§ **KUTIPAN TEKS**

────────────────────

Pembelajaran matematika mengenai operasi hitung penjumlahan hingga seratus mengandung berbagai aspek kemampuan abstraksi dalam memahaminya. Akan tetapi siswa tunagrahita memiliki keterbatasan dalam kemampuan abstraksinya. Akibatnya siswa tunagrahita mengalami kesulitan dalam kemampuan operasi hitung penjumlahan,sehingga akan berdampak pada kesulitan dalam pembelajaran mata uang dan operasi perhitungan.
Kesulitan belajar berdampak bagi pembelajaran siswa selanjutnya dan tidak dapat memenuhi KKM yang diharapkan. Oleh karena itu, siswa yang mengalami sesulitan belajar utamanya kesulitan belajar matematika perlu mendapatkan layanan pendidikan dengan memperhatikan prinsip pengajaran matematika.

B.     PROSES BERPIKIR

Proses atau jalannya berpikir itu pada pokoknya ada empat langkah, yaitu 
a.       Pembentukan Pengertian , atau lebih tepatnya disebut pengertian logis di bentuk melalui empat tingkatan, sebagai berikut: 
·         Menganalisis ciri-ciri dari sejumlah obyek yang sejenis. Obyek tersebut kita perhatikan unsur - unsurnya satu demi satu. Kita ambil manusia dari berbagai bangsa lalu kita analisa ciri-ciri misalnya, Anak Tunagrahita ringan, ciri - cirinya: anak yang mengalami yang lancar berbicara, dan untuk Anak Tunagrahita Sedang, ciri-cirinya: anak yang hampir tidak bisa mengikuti pelajaran akademik,pada umumnya anak Tunagrahita Sedang belajar secara membeo.[13] 
·         Membanding-bandingkan ciri tersebut untuk diketemukan ciri - ciri mana yang sama, mana yang tidak sama, mana yang selalu ada dan mana yang tidak selalu ada mana yang hakiki dan mana yang tidak hakiki. 
·         Mengabstraksikan, yaitu menyisihkan, membuang, ciri-ciri yang tidak hakiki, menangkap cirri-ciri yang hakiki. Pada contoh di atas ciri - ciri yang hakiki itu ialah: Makhluk hidup yang berbudi. 
b.      Pembentukan Pendapat, yaitu meletakkan hubungan antara dua buah pengertian atau lebih. Pendapat yang dinyatakan dalam bahasa disebut kalimat, yang terdiri dari pokok kalimat atau subjek dan sebutan atau predikat. Subjek adalah pengertian yang diterangkan, sedangkan predikat adalah menerangkan. Pendapat dibedakan menjadi tiga macam: 
1.      Pendapat Afirmatif (positif), yaitu pendapat yang mengiyakan, secara tegas menyatakan keadaan sesuatu, misalnya si Ani itu rajin, si Totok itu pandai, dsb. 
2.      Pendapat Negatif, yaitu pendapat yang secara tegas menerangkan tidak adanya sesuatu sifat pada sesuatu hal, misalnya si Ani tidak marah, si Totok tidak bodoh, dsb. 
3.      Pendapat Modalitas (kebarangkalian), yaitu pendapat yang menerangkan kemungkinan-kemungkinan sesuatu sifat pada suatu hal, misalnya hari ini mungkin hujan, si Ali mungkin tidak datang, dsb.

────────────────────

§ **INFORMASI YANG DIBERIKAN**

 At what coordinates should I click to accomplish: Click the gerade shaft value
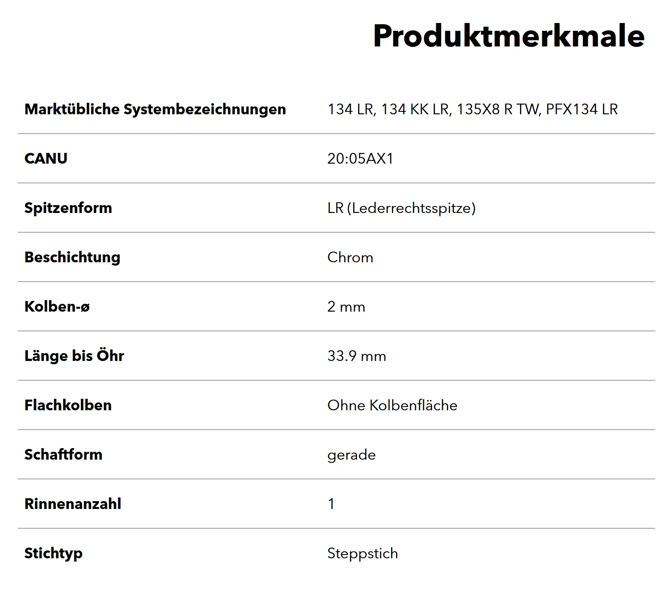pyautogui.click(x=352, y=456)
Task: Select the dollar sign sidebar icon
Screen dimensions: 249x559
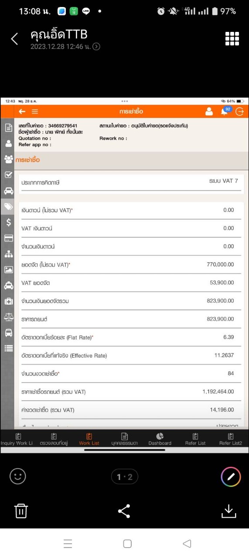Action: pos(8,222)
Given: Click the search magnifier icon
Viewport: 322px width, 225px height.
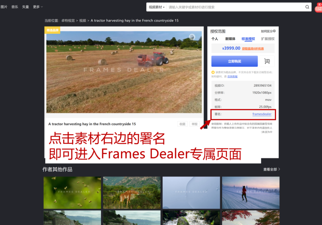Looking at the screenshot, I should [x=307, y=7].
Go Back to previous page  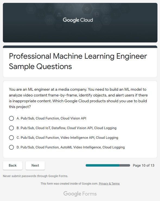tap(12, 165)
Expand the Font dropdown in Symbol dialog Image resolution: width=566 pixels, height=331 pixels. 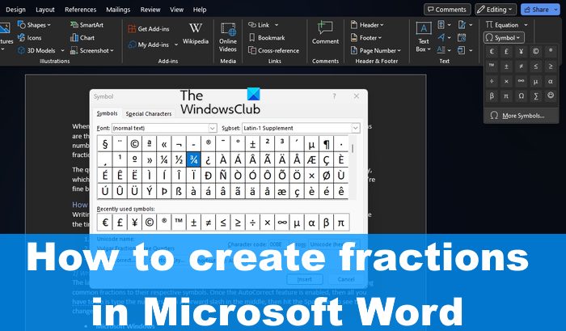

────────────────────

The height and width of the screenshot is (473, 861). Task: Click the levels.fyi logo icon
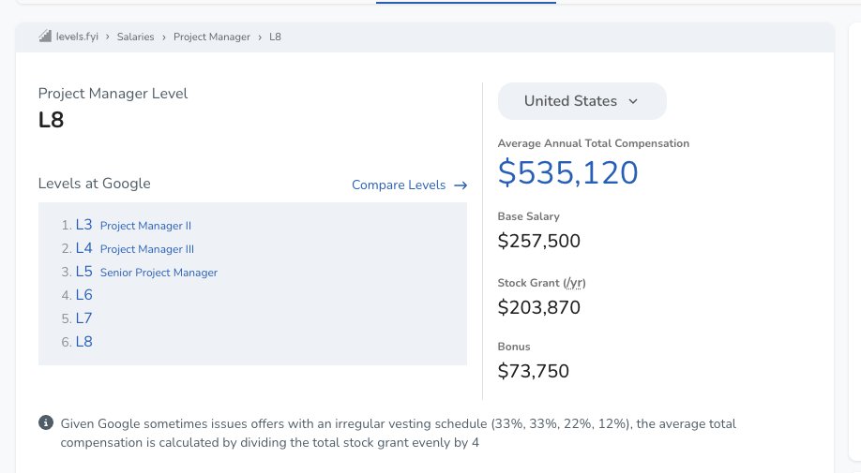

────────────────────

§ **PETUNJUK TUGAS**
Salin persis bagian dari kutipan teks, mulai dari "B.     PROSES BERPIKIR" dan berakhir pada "yang tidak hakiki.". Daftar tersebut adalah bahan tersendiri yang tidak berhubungan dengan kutipan teks.

§ **JAWABAN TUGAS**
B.     PROSES BERPIKIR

Proses atau jalannya berpikir itu pada pokoknya ada empat langkah, yaitu 
a.       Pembentukan Pengertian , atau lebih tepatnya disebut pengertian logis di bentuk melalui empat tingkatan, sebagai berikut: 
·         Menganalisis ciri-ciri dari sejumlah obyek yang sejenis. Obyek tersebut kita perhatikan unsur - unsurnya satu demi satu. Kita ambil manusia dari berbagai bangsa lalu kita analisa ciri-ciri misalnya, Anak Tunagrahita ringan, ciri - cirinya: anak yang mengalami yang lancar berbicara, dan untuk Anak Tunagrahita Sedang, ciri-cirinya: anak yang hampir tidak bisa mengikuti pelajaran akademik,pada umumnya anak Tunagrahita Sedang belajar secara membeo.[13] 
·         Membanding-bandingkan ciri tersebut untuk diketemukan ciri - ciri mana yang sama, mana yang tidak sama, mana yang selalu ada dan mana yang tidak selalu ada mana yang hakiki dan mana yang tidak hakiki.